[Opening INFORMATION section]

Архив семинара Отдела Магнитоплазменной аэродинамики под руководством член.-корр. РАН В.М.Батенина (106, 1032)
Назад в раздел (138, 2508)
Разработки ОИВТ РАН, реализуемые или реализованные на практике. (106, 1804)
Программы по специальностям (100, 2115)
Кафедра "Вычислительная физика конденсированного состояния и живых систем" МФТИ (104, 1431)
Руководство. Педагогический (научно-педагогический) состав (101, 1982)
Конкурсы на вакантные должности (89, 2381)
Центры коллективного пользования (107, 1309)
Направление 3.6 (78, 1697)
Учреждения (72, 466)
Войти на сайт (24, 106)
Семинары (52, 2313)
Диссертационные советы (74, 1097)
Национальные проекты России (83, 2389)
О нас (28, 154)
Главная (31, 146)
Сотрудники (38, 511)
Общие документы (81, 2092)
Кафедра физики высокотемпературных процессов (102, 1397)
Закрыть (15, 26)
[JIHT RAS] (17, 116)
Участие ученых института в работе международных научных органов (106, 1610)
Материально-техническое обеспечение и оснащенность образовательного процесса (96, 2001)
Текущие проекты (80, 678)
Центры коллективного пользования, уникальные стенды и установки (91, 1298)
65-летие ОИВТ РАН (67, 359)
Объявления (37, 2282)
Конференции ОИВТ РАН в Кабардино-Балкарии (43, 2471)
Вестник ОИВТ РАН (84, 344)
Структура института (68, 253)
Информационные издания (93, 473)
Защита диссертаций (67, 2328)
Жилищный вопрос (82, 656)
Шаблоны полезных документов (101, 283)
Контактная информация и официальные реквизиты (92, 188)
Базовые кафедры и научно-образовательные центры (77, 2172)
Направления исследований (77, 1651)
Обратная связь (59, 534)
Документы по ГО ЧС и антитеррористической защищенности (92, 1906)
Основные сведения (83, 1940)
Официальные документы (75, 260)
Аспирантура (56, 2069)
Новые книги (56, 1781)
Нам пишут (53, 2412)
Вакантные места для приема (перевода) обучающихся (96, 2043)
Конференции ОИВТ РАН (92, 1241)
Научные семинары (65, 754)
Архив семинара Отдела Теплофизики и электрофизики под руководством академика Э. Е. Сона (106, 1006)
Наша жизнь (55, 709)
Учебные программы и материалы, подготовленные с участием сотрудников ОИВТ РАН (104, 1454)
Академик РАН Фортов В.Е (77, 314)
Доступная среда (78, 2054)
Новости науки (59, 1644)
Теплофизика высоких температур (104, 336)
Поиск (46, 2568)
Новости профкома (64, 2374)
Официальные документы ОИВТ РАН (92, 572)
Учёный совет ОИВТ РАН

[Closing INFORMATION section]

▶ REQUIRED WORK:
Show every line in the entries above that contains the string "руководством".

▶ RESPONSE TO THIS EXERCISE:
Архив семинара Отдела Магнитоплазменной аэродинамики под руководством член.-корр. РАН В.М.Батенина (106, 1032)
Архив семинара Отдела Теплофизики и электрофизики под руководством академика Э. Е. Сона (106, 1006)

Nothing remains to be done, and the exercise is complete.